Alors que le Luxembourg est considéré comme un des principaux paradis fiscaux dans le monde, M. Juncker a assuré qu'il n'y avait "rien" dans son "passé" qui démontrerait que son "ambition était d'organiser l'évasion fiscale".
- 'Politiquement responsable' -
"Je ne suis pas l'architecte" du système de taxation du Luxembourg, "mais je suis politiquement responsable", a concédé celui qui fut Premier ministre de 1995 à 2013.
Jeudi dernier, 40 médias internationaux ont publié une enquête révélant qu'entre 2002 et 2010 le Luxembourg avait passé des accords fiscaux avec 340 multinationales, dont Apple, Amazon, Ikea, Pepsi, Heinz, Verizon ou AIG, afin de minimiser leurs impôts, privant les Etats européens de milliards d'euros de recettes fiscales.

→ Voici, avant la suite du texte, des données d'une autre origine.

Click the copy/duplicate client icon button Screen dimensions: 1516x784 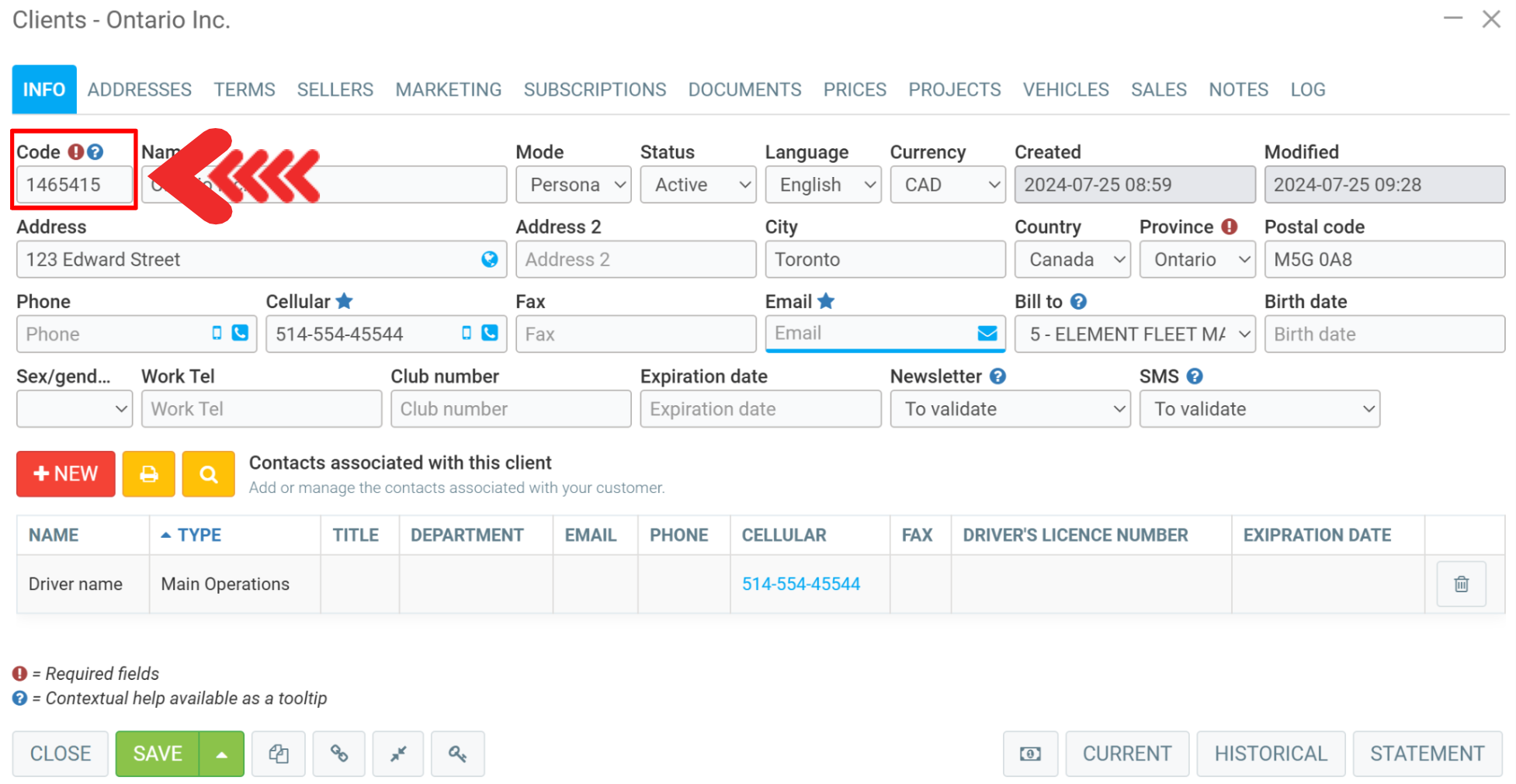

La polémique s'est développée pendant le week-end. Dans un éditorial, l'agence d'informations Bloomberg a appelé dimanche à la démission de M. Juncker, en estimant que les révélations sur le LuxLeaks constituaient un "nouveau test pour la crédibilité de l'UE".
Au Parlement européen, la gauche radicale, qui dispose de 52 sièges, tente de récolter les 76 signatures nécessaires pour déposer une motion de censure. Les Verts ont demandé au président de la Commission de soumettre un plan d'action pour lutter contre le dumping fiscal dans l'UE, un sujet d'autant plus sensible en temps de crise et d'austérité. Même demande de la part des socialistes, qui exigent que M. Juncker vienne s'expliquer devant les eurodéputés.
Un débat sur l'évasion fiscale était organisé en urgence mercredi après-midi en plénière.
Mais après avoir présenté sa défense, Jean-Claude Juncker est passé à l'offensive. "J'avais dit que la Commission lutterait contre l'évasion et la fraude fiscales. Ce ne sont pas des propos en l'air, cela reflète l'intention de la Commission", a-t-il dit.
Alors que les pays européens continuent de se livrer à une concurrence fiscale effrénée pour attirer les entreprises, à coup de "tax rulings" mais aussi de taux d'imposition sur les sociétés, il les a appelés à se mettre d'accord sur la mise en place de bases d'assiette commune. Toute décision en matière de fiscalité nécessite l'unanimité.
M. Juncker a aussi annoncé une prochaine directive (loi européenne) sur l'échange automatique d'informations en matière de tax ruling. Il a chargé M. Moscovici de préparer un texte sur ce sujet.